Work item – Say how many lines in the listing contain the string "computer", giving the number alone.

Data to examine –
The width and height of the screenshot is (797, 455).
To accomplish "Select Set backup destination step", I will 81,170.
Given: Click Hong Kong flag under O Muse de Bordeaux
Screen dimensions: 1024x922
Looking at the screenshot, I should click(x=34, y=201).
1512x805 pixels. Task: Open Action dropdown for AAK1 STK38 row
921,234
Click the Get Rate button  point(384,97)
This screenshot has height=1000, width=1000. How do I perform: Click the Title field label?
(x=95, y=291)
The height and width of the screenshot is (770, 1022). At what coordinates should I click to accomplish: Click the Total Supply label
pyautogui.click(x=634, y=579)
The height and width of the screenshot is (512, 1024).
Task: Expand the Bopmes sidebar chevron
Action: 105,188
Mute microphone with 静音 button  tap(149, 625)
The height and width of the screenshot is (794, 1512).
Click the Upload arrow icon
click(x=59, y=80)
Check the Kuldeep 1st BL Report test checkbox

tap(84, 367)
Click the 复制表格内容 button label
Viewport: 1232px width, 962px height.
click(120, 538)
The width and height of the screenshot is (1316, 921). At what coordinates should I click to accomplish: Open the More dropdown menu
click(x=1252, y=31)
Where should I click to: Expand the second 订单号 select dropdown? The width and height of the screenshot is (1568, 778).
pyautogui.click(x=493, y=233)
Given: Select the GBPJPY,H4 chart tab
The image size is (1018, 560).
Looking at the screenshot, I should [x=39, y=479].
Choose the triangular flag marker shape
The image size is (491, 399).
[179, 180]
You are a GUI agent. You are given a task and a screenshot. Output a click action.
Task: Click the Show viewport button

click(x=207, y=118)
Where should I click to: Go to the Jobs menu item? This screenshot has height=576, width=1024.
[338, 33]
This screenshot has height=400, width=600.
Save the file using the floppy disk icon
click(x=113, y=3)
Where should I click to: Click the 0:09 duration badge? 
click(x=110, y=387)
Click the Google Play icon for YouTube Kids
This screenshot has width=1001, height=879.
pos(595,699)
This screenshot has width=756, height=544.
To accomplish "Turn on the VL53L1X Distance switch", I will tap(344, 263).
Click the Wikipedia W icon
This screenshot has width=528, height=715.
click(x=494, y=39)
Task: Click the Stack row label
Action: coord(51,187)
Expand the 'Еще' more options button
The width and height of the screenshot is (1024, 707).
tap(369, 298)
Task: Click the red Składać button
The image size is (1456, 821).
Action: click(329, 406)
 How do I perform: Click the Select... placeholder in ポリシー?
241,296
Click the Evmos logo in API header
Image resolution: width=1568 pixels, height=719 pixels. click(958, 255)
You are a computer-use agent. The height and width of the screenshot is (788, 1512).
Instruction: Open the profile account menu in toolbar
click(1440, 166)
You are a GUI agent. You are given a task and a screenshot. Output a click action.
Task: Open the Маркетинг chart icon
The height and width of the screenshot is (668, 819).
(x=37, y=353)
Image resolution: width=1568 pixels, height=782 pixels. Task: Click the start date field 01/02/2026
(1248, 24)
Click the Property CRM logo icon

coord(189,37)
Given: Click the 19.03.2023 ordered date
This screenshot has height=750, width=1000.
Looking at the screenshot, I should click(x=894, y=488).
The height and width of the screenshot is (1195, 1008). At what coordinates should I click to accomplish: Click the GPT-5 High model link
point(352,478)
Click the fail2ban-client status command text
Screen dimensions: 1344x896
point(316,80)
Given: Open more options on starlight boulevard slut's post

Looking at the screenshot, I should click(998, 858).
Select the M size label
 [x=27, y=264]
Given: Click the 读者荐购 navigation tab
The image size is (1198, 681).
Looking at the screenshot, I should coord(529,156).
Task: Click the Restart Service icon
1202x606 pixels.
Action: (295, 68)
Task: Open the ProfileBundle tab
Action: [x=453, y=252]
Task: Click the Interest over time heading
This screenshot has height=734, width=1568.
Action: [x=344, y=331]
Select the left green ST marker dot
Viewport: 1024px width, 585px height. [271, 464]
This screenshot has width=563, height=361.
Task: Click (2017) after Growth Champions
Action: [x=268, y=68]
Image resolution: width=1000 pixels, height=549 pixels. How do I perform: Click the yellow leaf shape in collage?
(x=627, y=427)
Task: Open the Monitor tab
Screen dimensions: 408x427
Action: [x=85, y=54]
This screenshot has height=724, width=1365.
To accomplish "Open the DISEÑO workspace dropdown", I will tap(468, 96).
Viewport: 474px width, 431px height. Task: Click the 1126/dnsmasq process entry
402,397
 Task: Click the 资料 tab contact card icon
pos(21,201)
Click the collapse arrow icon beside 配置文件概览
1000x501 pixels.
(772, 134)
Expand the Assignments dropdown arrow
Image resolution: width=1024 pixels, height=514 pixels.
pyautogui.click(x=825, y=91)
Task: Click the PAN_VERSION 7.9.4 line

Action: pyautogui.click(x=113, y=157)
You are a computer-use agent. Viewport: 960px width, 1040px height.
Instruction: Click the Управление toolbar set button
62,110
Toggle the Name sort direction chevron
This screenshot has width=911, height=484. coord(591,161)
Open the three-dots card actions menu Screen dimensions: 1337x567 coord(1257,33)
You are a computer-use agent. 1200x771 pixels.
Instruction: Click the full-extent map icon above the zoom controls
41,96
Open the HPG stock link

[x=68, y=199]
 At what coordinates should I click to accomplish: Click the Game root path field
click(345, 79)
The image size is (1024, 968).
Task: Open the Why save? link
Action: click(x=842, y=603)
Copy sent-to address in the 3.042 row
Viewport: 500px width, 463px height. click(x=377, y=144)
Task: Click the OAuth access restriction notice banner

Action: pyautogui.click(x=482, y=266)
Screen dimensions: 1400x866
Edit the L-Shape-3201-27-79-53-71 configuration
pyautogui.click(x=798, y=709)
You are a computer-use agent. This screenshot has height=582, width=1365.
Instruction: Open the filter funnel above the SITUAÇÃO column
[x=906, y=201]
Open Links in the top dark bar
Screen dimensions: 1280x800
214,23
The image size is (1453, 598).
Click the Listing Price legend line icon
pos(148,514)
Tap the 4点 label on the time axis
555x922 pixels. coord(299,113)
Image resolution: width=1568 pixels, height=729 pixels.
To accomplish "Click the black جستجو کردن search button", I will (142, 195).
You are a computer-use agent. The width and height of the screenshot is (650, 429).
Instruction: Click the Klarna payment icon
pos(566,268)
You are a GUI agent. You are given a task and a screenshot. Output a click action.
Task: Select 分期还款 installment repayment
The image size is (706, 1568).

Answer below – 5